Which makes this Apple TV the first true Apple TV -- or Apple's first attempt at one, anyway. Certainly, it's the best demonstration yet of what Apple believes the home entertainment experience should be, and one that attempts to solve the problems that Apple co-founder Steve Jobs detailed years ago when he said the device was a hobby and nothing more.

"The TV industry has a subsidized model that gives everyone a set-top box for free. So no one wants to buy a box," Jobs said at the D: All Things Digital conference in 2010. "Ask TiVo, ask Roku, ask us … ask Google in a few months. The television industry fundamentally has a subsidized business model that gives everyone a set-top box, and that pretty much undermines innovation in the sector. The only way this is going to change is if you start from scratch, tear up the box, redesign, and get it to the consumer in a way that they want to buy it. But right now, there's no way to do that. … The TV is going to lose until there's a viable go-to-market strategy. That's the fundamental problem with the industry. It's not a problem with the technology, it's a problem with the go-to-market strategy. ... I'm sure smarter people than us will figure this out, but that's why we say Apple TV is a hobby."

Was a hobby.

Now Apple's found a go-to-market strategy it likes. It's torn up the set-top box and redesigned it. It's finally convinced networks like HBO and Showtime to sell their content over Apple TV without requiring a cable or satellite subscription. And it's gearing up to launch an internet TV subscription service of its own that will encompass local TV as well as pay TV. In the process it's tapping into a massive market that hasn't seen significant innovation in years. Consider this: According to a 2015 U.S. Senate survey, the cable industry makes about $19.5 billion renting cable boxes to the typical American household, which forks over an average of $231 a year for the privilege. And it turns out the typical American household does so because it's the easiest choice -- even though it's typically not a very good one.

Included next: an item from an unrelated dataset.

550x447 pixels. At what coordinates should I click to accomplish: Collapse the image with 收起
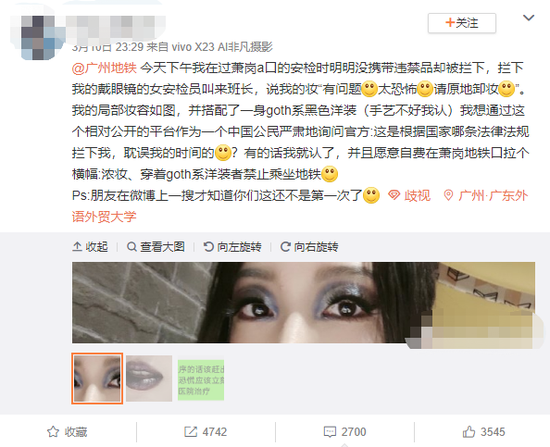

What might happen if the typical American household were to be offered a better option? Something easily purchased, easily installed, easily navigated, easily updated, and easily populated with games and apps built by legions of iOS developers eager for a new platform that will bring their work to the living room. What might happen if the typical American household were to be offered a set-top box with cable channels that are apps, and a remote that doesn't look like a graphing calculator? A set-top box attached to an iTunes account, not a cable bill; a set-top box that, forgive the reference, "just works"? Will the typical American household keep the cord and its monthly set-top box rental fees, or will it cut it once and for all?

The new Apple TV will ship in late October. Price: $149 for 32GB of storage and $199 for 64GB.